A few more weeks, and they’ll both know.

“Beth?” George’s voice pierces my icy anguish of guilt. And the spear of it brings a reminder of his disdain. The way he abandoned the Newton by-blow without an ounce of hesitation.

And he’s also the one who is giving me flying lessons for free because I can’t afford them.

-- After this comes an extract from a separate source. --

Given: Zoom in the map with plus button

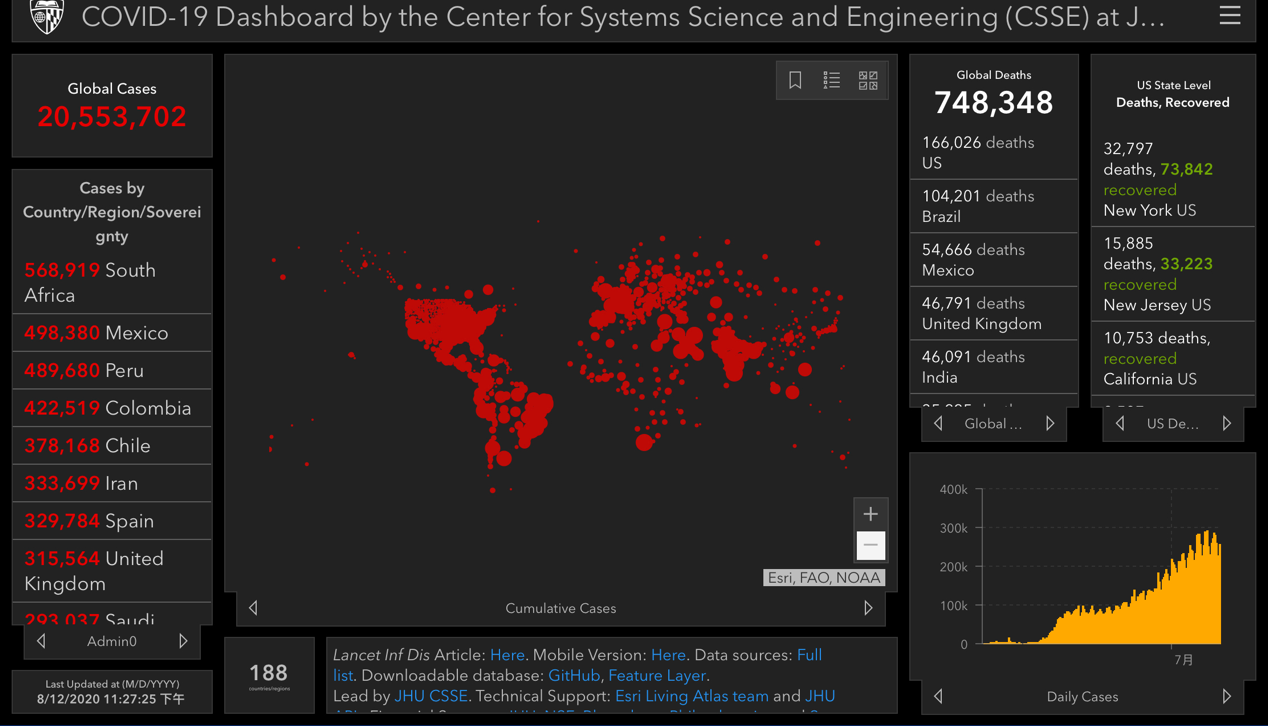Looking at the screenshot, I should coord(870,514).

I can’t pay my own way with him, either.

Ignoring George, I stalk down the row of luxury vehicles to my beat-up Saturn.

If I speak to him now, I’ll say something to reveal how much his actions gutted me.

Then he’ll point out that he never agreed to be my friend.

That this was always just a favor for Shawn.

And then I’ll never be able to sit beside him in a cockpit again.

Even without him saying all that out loud, I’m not sure I can.

“Beth.” George follows me, but I keep my back to him so he doesn’t see the way my hand shakes as I slide the key into the door. A move I have to do because the key fob broke years ago, and it’s one more thing I don’t have the funds to get fixed.

“I just want—”

“To make things clear,” I snap, cutting him off. “You just wanted to make things clear. And now they are.”

To you, I am a mistake. Got it.

“That’s not…can you just wait?”

“No. I can’t.” I throw my overnight bag into my car and tilt my chin toward George but don’t meet his eyes. “I have work. Because despite what Karl and you might think, I do plan on paying my own way.”

If he tries to say anything else, the words are cut off by me slamming my door shut, revving my engine to life, and cranking the Latin pop music that pours from my speakers.

George shuffles out of the way as I reverse, and I definitely do not glance in my rearview mirror to see him standing still, watching me drive off.

I’m proud of myself for making it all the way out of the city before letting any tears fall.